Mismatch-repair genes: These genes help in the identification of erroneous DNA coping to produce a new cell. These genes repair the mismatched DNA and correct them. Impaired functioning of these genes leads to the transmission of erroneous DNA to new cells, causing cell damage.

Other possible risk factors in cancer development

Cancer in adults has been associated with repetitive exposure to risk factors. Risk factors increase the chance to develop unwanted changes in the body, which make the body less resistant to withstand cellular disorders. The following risk factors and faulty mechanisms have a direct and indirect contribution to cancer development:

Lifestyle factors: occupational hazardous like a high-fat diet, smoking, working with toxic chemicals are some examples of poor lifestyle measures. These may increase the risk of adult cancers.
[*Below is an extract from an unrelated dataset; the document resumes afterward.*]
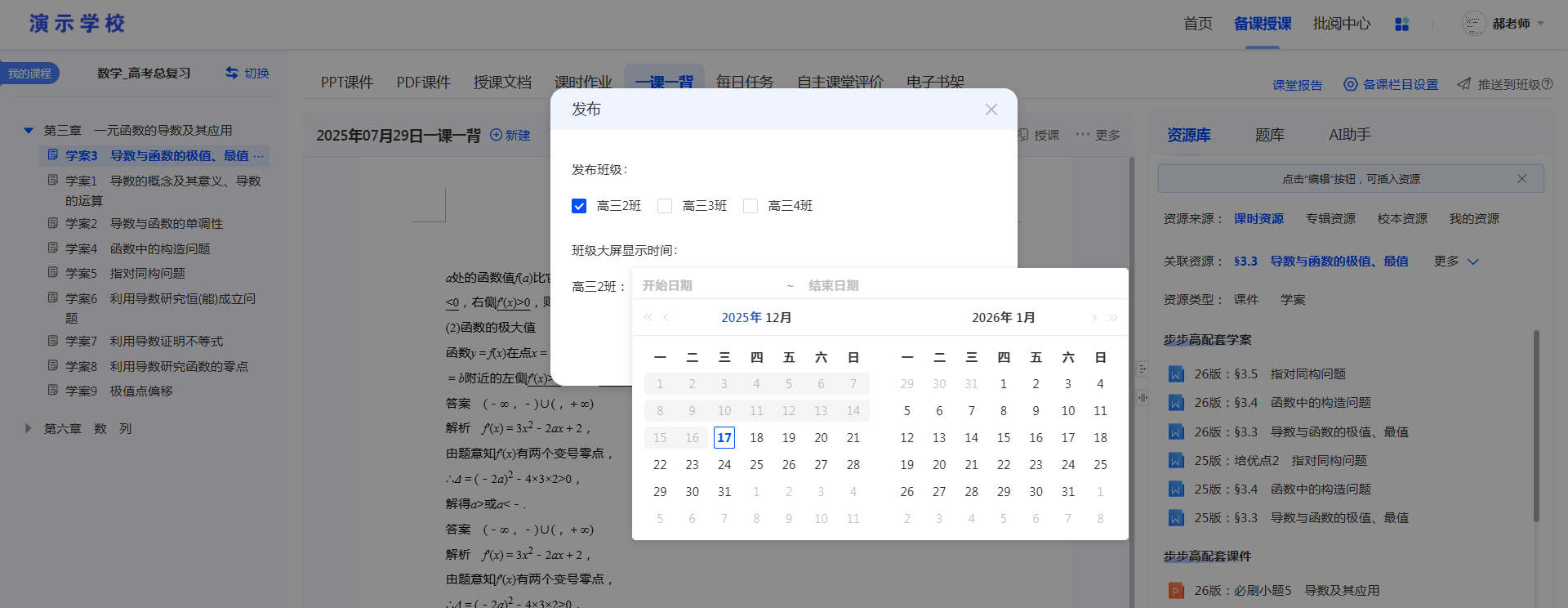Click the plus icon for 新建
Environmental exposures: Pesticides, fertilizers, and other carcinogen exposure have a direct link to developing childhood cancers.

High-dose chemotherapy and radiation: In some cases, cancer patients, especially children who have been exposed to a high dose of radiation or chemotherapeutic agents may cancer reoccur as a second malignancy later in life. The immune system alterations due to strong anticancer agents can cause the recurrence of cancer.

Certain viral infections: Epstein-Barr virus and HIV have linked to an increased risk of a certain type of childhood cancer developments including Hodgkin and non-Hodgkin lymphoma. It is assumed that these viruses alter cellular functioning. Cellular alteration leads to cancer development and reproduces more number of cancer cell developments.